Network Rail’s new executive incentive scheme was approved today following an extensive and through examination by Members (Network Rail’s equivalent to shareholders) at a general meeting in London. Under the new scheme the potential annual bonus for executive directors has been reduced by 40%. In addition, a new long-term scheme tied into the outperformance of the company’s targets for the current regulatory control period (2009 to 2014, CP4) was also approved.
Steve Russell, chairman of Network Rail’s remuneration committee said: “Network Rail plays a pivotal role in running Europe’s most intensively used rail network with the responsibility of moving almost four million people safely every day. It is a hugely complex business, investing billions each year on improvements, and helping the UK economy to continue its recovery. Having an executive incentive scheme is essential for the company to attract and retain top talent.”
The Annual Incentive Plan:
The new annual incentive plan (AIP) has a maximum potential award of 60%.
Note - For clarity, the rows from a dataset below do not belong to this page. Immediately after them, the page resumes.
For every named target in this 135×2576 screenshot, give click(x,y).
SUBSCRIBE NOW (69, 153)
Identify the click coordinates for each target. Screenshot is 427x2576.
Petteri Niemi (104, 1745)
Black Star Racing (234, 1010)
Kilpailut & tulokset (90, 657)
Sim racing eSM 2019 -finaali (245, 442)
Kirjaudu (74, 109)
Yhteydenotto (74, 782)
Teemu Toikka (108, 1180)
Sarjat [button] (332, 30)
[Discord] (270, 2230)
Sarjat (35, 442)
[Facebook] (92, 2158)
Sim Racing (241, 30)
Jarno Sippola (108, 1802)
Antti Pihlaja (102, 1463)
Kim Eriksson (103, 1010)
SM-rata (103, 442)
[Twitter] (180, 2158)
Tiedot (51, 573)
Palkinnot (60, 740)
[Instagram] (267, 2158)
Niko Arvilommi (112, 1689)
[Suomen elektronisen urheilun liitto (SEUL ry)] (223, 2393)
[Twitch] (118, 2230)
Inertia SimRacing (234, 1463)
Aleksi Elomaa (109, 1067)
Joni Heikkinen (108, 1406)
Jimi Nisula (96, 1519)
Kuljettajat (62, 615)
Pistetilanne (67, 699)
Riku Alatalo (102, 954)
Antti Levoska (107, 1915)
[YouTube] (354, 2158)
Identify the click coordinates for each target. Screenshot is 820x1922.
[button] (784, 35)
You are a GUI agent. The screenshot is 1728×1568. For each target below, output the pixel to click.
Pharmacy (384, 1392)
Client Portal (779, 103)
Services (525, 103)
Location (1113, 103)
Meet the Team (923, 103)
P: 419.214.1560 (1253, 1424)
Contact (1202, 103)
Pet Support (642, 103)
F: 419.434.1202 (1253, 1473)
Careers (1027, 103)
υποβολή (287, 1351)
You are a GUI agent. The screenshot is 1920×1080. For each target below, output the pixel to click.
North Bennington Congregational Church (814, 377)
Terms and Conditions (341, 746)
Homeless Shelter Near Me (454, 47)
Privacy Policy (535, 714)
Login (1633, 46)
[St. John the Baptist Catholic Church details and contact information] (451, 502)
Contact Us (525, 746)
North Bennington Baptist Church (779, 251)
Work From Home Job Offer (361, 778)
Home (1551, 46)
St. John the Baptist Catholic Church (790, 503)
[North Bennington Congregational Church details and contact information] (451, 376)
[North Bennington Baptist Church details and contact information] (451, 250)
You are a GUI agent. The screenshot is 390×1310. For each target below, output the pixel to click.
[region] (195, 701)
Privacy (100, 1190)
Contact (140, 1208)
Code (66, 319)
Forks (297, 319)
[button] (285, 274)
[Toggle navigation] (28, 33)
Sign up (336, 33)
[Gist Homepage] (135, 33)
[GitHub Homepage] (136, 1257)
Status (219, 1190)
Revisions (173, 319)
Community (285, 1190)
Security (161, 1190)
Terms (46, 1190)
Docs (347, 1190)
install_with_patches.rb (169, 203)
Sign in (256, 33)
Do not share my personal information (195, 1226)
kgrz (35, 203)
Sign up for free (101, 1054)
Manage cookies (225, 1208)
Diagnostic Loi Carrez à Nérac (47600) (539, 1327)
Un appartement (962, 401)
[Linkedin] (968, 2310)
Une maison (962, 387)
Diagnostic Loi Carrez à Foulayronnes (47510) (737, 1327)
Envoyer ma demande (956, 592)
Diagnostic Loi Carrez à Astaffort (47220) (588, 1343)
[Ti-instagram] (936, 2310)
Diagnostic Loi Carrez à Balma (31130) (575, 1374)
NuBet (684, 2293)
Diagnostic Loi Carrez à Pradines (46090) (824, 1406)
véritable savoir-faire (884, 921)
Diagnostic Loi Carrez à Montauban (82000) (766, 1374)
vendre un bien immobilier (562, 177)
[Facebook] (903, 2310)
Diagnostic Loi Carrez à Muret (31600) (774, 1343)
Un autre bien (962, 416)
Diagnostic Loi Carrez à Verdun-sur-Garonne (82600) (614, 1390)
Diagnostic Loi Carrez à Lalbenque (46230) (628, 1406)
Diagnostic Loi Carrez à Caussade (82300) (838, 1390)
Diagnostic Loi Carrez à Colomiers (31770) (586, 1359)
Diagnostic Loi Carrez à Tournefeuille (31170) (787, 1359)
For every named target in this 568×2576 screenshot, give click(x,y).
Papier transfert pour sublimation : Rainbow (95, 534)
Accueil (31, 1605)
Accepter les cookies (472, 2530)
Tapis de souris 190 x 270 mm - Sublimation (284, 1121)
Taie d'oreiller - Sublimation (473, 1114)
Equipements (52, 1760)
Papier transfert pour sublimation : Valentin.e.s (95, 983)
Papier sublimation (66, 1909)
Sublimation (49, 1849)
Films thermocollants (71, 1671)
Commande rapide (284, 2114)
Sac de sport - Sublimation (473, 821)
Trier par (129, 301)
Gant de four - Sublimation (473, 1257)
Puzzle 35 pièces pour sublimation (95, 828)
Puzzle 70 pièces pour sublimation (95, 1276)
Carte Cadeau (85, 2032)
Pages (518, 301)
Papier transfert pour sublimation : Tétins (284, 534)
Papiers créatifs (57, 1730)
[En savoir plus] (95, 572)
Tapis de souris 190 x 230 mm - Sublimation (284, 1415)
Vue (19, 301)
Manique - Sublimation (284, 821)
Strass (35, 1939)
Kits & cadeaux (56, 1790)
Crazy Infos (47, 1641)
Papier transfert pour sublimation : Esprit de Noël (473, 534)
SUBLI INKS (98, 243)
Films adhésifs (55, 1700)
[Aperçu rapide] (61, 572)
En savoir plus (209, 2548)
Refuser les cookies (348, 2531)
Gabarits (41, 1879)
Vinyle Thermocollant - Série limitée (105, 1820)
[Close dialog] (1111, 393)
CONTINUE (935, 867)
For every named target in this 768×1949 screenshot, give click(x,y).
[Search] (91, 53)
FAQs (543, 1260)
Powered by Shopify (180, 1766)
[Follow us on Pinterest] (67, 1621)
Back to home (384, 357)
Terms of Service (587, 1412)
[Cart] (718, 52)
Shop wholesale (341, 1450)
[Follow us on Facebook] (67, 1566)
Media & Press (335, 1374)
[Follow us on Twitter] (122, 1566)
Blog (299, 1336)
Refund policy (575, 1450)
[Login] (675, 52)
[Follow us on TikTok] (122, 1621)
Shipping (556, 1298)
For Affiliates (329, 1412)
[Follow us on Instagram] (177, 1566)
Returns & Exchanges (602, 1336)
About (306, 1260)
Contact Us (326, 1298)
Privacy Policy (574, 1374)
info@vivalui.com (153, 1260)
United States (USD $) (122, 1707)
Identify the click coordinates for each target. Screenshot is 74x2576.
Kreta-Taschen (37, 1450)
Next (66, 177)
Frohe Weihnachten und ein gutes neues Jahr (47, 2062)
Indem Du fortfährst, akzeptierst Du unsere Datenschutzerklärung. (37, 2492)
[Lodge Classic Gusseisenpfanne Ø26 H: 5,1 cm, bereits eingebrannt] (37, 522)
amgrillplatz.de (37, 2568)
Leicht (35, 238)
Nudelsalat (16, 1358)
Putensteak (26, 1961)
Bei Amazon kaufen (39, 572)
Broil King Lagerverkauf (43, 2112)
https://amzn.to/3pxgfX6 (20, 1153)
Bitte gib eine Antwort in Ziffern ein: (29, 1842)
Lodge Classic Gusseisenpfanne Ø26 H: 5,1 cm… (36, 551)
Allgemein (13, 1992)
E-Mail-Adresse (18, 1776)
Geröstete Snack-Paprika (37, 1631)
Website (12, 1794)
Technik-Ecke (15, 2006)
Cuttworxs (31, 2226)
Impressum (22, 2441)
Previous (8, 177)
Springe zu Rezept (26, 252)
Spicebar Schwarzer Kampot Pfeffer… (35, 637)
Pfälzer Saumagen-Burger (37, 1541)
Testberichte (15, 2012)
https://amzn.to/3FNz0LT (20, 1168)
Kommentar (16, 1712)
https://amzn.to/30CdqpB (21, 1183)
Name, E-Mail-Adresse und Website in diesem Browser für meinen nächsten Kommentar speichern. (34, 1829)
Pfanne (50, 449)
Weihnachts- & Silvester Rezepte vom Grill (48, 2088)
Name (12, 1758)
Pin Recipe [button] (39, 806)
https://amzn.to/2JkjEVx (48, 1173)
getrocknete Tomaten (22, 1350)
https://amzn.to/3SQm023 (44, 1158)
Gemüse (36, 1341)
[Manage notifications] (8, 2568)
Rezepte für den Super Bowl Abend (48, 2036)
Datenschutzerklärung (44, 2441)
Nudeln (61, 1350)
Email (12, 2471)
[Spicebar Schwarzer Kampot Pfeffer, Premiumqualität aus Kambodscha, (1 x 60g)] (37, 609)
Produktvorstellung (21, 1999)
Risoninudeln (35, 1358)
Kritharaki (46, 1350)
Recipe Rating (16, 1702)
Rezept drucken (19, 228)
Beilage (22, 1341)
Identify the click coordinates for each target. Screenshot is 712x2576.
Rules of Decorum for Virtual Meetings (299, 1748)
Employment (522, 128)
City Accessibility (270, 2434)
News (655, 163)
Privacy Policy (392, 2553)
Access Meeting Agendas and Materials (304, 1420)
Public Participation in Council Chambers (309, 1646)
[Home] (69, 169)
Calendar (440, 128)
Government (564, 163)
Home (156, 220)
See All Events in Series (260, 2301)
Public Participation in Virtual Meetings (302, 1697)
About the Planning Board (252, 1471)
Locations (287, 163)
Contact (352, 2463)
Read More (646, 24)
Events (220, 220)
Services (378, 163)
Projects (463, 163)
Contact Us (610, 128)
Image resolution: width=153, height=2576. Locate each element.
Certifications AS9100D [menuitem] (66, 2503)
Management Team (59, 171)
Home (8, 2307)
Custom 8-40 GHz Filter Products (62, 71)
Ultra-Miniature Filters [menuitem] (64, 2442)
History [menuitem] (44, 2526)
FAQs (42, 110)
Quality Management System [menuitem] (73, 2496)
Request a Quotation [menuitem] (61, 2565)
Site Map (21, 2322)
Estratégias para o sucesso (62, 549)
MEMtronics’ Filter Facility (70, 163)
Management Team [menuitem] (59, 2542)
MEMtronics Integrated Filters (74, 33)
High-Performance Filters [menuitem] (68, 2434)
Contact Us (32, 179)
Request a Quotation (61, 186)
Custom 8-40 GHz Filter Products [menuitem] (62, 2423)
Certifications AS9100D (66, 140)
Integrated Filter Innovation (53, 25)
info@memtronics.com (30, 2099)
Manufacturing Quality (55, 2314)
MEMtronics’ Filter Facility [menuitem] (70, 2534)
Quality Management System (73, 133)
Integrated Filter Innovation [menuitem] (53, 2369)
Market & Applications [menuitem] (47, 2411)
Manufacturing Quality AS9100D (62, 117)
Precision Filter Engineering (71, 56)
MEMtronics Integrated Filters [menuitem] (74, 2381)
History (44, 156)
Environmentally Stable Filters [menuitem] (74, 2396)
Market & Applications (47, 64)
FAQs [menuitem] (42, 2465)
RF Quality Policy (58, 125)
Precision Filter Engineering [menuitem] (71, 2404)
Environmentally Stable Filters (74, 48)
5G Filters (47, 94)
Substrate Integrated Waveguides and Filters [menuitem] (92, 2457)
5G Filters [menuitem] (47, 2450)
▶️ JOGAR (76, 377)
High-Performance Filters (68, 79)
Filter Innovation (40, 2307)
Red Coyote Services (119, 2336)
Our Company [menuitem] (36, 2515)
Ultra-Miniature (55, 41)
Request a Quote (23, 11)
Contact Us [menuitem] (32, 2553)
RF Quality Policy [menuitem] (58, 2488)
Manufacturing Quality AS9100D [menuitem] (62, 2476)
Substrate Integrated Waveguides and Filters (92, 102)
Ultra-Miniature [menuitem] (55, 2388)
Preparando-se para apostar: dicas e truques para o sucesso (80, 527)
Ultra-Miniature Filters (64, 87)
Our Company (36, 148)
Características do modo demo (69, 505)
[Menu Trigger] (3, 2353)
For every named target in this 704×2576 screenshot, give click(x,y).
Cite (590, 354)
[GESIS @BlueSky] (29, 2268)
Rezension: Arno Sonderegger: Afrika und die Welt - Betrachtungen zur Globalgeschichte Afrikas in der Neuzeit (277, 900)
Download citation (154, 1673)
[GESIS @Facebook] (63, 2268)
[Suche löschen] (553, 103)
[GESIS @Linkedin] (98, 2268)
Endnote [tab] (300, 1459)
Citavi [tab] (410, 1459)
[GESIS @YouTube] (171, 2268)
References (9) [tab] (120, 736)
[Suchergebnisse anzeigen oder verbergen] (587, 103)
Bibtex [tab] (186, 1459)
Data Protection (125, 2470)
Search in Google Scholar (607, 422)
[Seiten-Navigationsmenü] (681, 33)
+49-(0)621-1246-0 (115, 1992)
Steve Russell said: “The company has this year cancelled directors’ annual bonuses and suspended its executive incentive scheme while it underwent a thorough review. This new scheme cuts the potential annual award by 40%, has tough targets, will be independently assessed by our regulator, and will only reward clear, unequivocal success and outstanding performance.”
In order for an award to be made under the new annual scheme, two objectives relating to the punctuality of trains (both passenger and freight) and the condition of the infrastructure must be met. The Office of Rail Regulation’s annual assessment of our performance will inform Network Rail’s remuneration committee’s judgement. Failure to meet targets in these areas will normally mean no bonus being awarded.
Assuming these hurdles are passed, there are six business goals to be measured against, each making up 10% of the potential award. In addition the remuneration committee will exercise structured discretion taking into account safety as well as passenger, customer and supplier views.
The long-term scheme:
The existing long-term incentive plan (LTIP) has been scrapped and replaced with a long-term gain-share scheme that incentivises the executive directors to outperform regulatory targets for control period 4 (2009-14) and thereby deliver even more savings for the taxpayer.
Steve Russell continued: “The new long-term scheme will only reward sustained performance that exceeds targets and expectations. Meeting our regulatory objectives and targets over our five-year control period is not enough. Only extraordinary performance can result in the directors sharing in a portion of this success.”
One of the key measures of the successful delivery of CP4 is the regulatory target of making cost efficiency savings of £5.2bn - or 22%. If the company succeeds in delivering above and beyond this ORR target, the top ten executives may be eligible to share in these and other additional savings. This share would be in a range of 0% to 2.6% of whatever extra savings (capped at a maximum of £600m) are made, with the extent of the extra savings being identified and verified by the ORR. Eligibility will be subject to other key regulatory targets also being met.